Health always comes first. According to him, women and young children in the developing countries get exposure to indoor air pollution due to household fuels. They inhale the indoor smoke that contains a range of health-damaging pollutants, such as small particles and carbon monoxide, and particulate pollution levels may be 20 times higher than accepted guideline values, which links the diseases of acute lower respiratory infection, low birth weight, pneumonia, tuberculosis, cancer and COPD etc.

“Young children and their mothers are getting exposed to indoor air pollution and they are most at risk”, Smith cares for them, “Young children have very sensitive lungs and they are not running around like school age kids, so they just stay at home with their cooking mothers and that’s why they have high exposure to household air pollution, people need to do more to make cooking safer for women and children”.

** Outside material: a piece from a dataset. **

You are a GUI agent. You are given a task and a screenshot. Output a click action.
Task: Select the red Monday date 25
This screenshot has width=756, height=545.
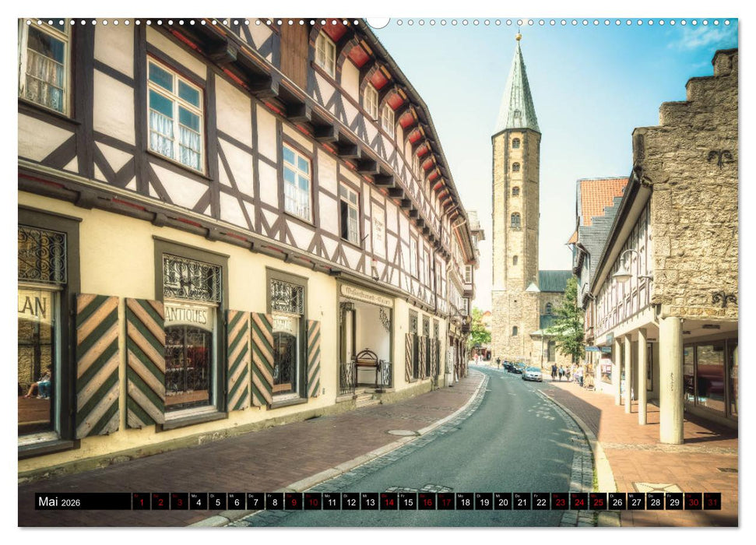[x=597, y=502]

So does China. Despite the big changes in the past 30 years, China needs more progress.

Smith noted, “The expectations changed, now China should have a second national program, focusing on clean combustion. They need more new stoves and they need to move away coal to clean biomass finally.”

In Shanxi province, his former students are having a project advised by him to substitute dirty coal stoves with clean biomass stoves, and the latter has a blower and produce good and clean combustion from corn cob using. “Farmers are happy about it. They don’t have to buy coal and get clean combustion. Each stove costs 700-800 RMB, 200 RMB of which is paid by farmers and the carbon market pays the rest.”

Currently, he and his team are doing research outside of six ring of Beijing as well. He hoped that the rural area of Beijing would completely use clean energy in 4-5 years.

Kirk Smith was awarded the 2012 Tyler Prize for Environmental Achievement recently, in recognition of his contributions to understanding the health consequences of household air pollution from use of simple biomass fuels such as wood and cow dung. As Bernard D. Goldstein, his college in the field, said:”Dr. Kirk Smith has done more for the health of the largest number of individuals through the world than any other health scientist since Jonas Salk”. (Jonas Salk, an American medical researcher and virologist, was best known for his discovery and development of the first polio vaccine.)

“It is very nice to be here, I’m coming to China for more than 30 years. A lot of changes, but there are still a lot of challenges in the environmental health arena”. Smith said in his opening remarks for the lecture at Peking University. He has collaborated with his PKU colleagues for many years and serves the advisory board at College of Environmental Science and Engineering.

 “You just have to follow the risk”, Smith said, “don’t get diverted, always do good science and focus on the things that are going to help people, even though it is not easy to do in the academic environment”.